Literature DB >> 19517674

[Comparative study of postoperative analgesia after intrathecal administration of bupivacaine with fentanyl or morphine for elective Caesarean section].

Wojciech Weigl1, Andrzej Bieryło, Swietlana Krzemień-Wiczyńska, Ewa Mayzner-Zawadzka.   

Abstract

BACKGROUND: Various opioids have been recommended for spinal anaesthesia during Caesarean section.

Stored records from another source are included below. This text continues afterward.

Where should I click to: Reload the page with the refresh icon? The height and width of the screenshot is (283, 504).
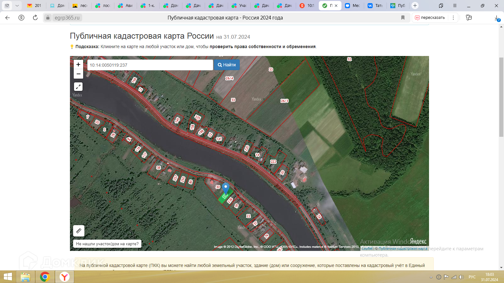[35, 18]
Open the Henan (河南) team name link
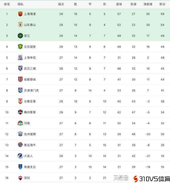This screenshot has width=170, height=183. (x=27, y=123)
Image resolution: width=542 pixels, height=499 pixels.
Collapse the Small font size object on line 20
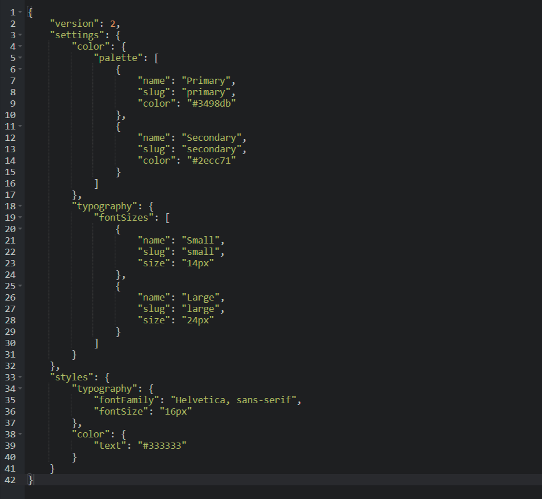tap(21, 229)
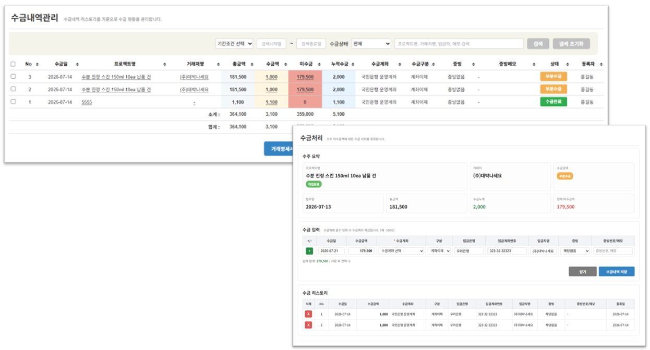Open the 수금상태 전체 dropdown
Viewport: 650px width, 350px height.
click(x=371, y=44)
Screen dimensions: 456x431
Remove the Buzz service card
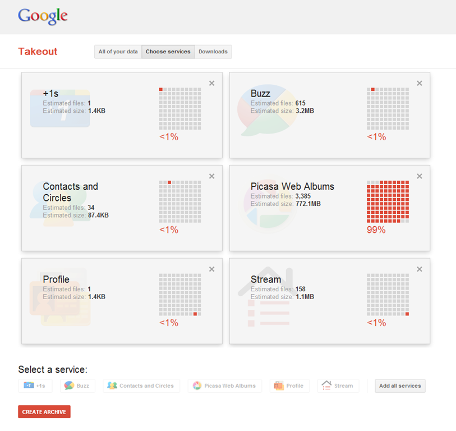pyautogui.click(x=420, y=84)
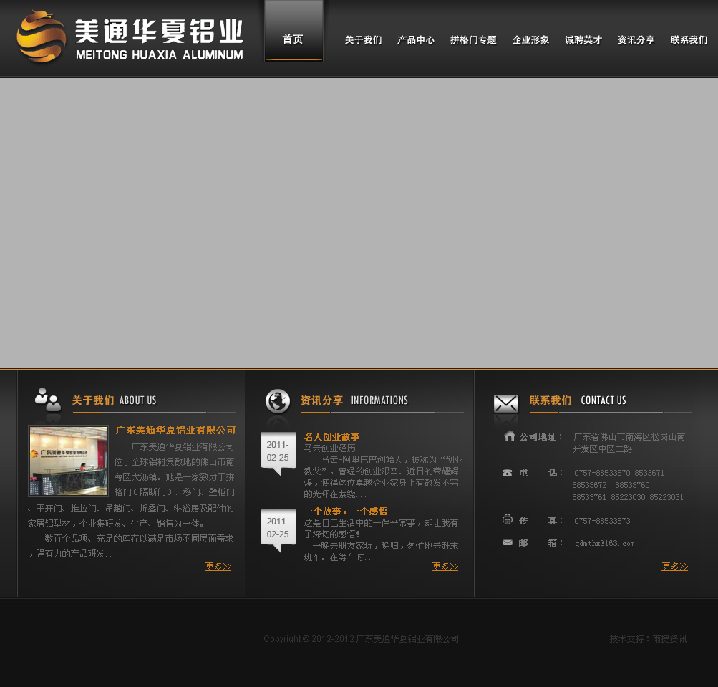Select 拼格门专题 in the navigation
The image size is (718, 687).
pyautogui.click(x=473, y=40)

The aim of this prospective randomized, double-blind study was to compare the quality of postoperative analgesia and adverse effects after intrathecal administration of 0.5% hyperbaric bupivacaine (HB) combined with either morphine or fentanyl.
METHODS: Sixty parturients were randomly allocated to receive intrathecally, 7.5-15 mg of HB with either 25 microg fentanyl (group F), or 100 microg morphine (group M). All women received 100 mg ketoprofen at 2 and 14 h after surgery, and 1.0 g paracetamol at 2, 8, 14 and 20 h after surgery. Additionally, meperidine was offered as a rescue analgesic via patient-controlled analgesia (PCA). During the first 24 h after surgery, pain intensity was evaluated using a VAS score, meperidine consumption was noted, and possible side effects were assessed.
RESULTS: Mean PCA meperidine consumption was 47 mg and 130 mg, for groups M and F, respectively. Intrathecal morphine significantly prolonged the time to first PCA use, when compared to fentanyl. The mean VAS score was lower in group M. Pruritus was more frequently observed in group M. There was no significant difference in the incidence of postoperative nausea and vomiting between both groups.
CONCLUSIONS: Both intrathecal morphine and fentanyl significantly reduced the intensity of postoperative pain. Morphine increased the duration of postoperative analgesia and reduced the demand for rescue meperidine.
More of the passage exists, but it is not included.